#### [Exercise goal]
Beginning with the line that contains "Collapse the Companies section chevron", write out each remaining line of the records below exactly. Do not copy any picture.
▼
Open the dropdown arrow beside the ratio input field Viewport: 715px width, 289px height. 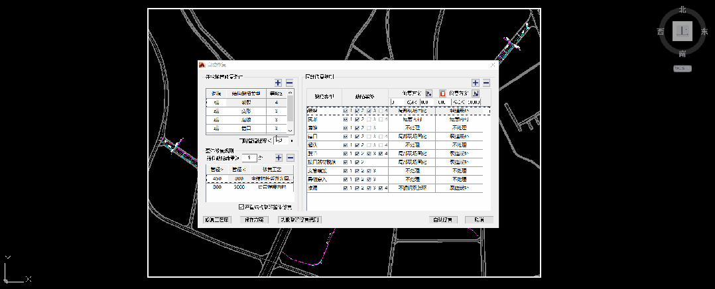pos(291,141)
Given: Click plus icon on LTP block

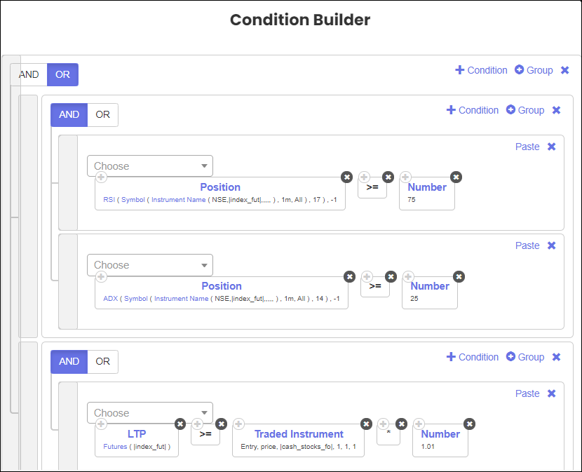Looking at the screenshot, I should pyautogui.click(x=101, y=424).
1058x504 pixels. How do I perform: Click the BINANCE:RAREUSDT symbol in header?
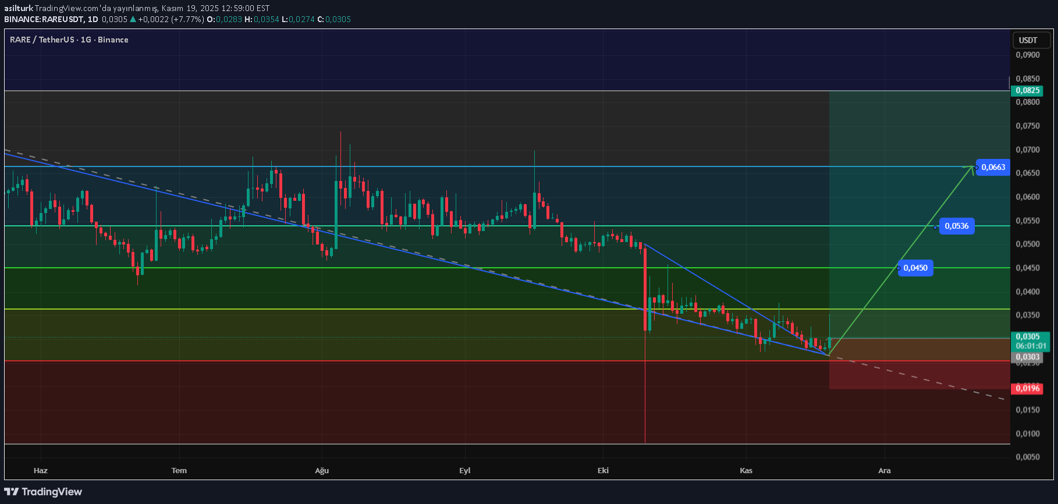tap(44, 19)
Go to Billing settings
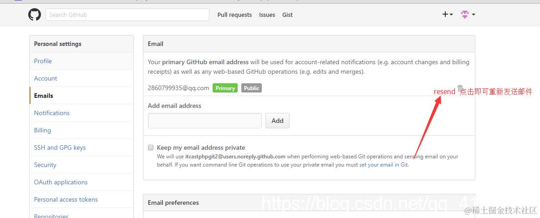The width and height of the screenshot is (540, 218). (x=42, y=130)

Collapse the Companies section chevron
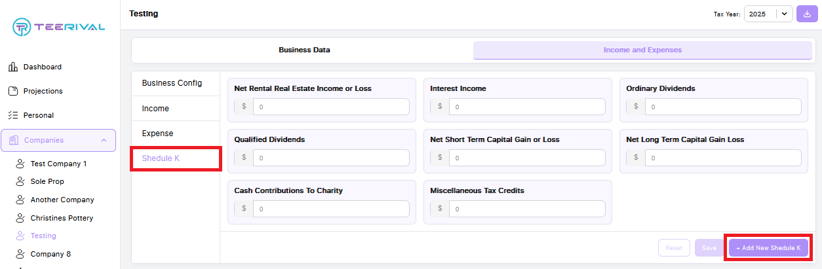tap(104, 140)
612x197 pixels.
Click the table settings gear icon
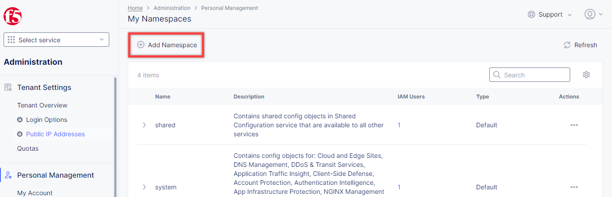click(586, 75)
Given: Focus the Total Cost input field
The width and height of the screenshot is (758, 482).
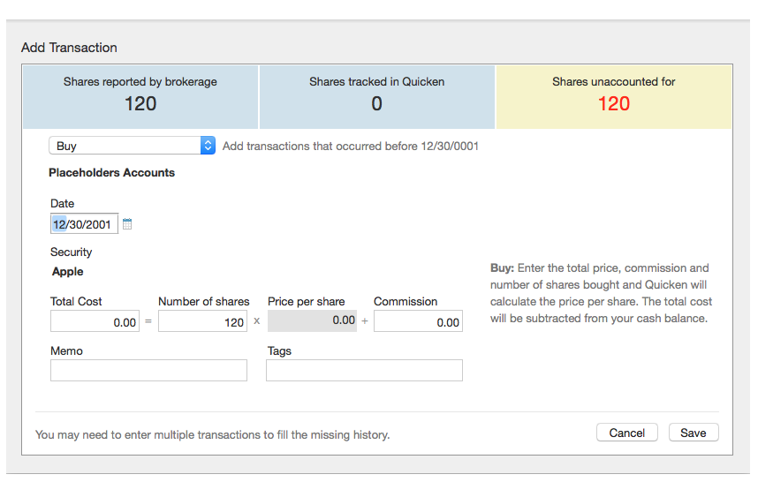Looking at the screenshot, I should (x=95, y=321).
▲
#### [Written solution]
Collapse the Companies section chevron
tap(104, 140)
612x197 pixels.
Click the table settings gear icon
click(586, 75)
Given: Focus the Total Cost input field
The width and height of the screenshot is (758, 482).
Looking at the screenshot, I should (x=95, y=321).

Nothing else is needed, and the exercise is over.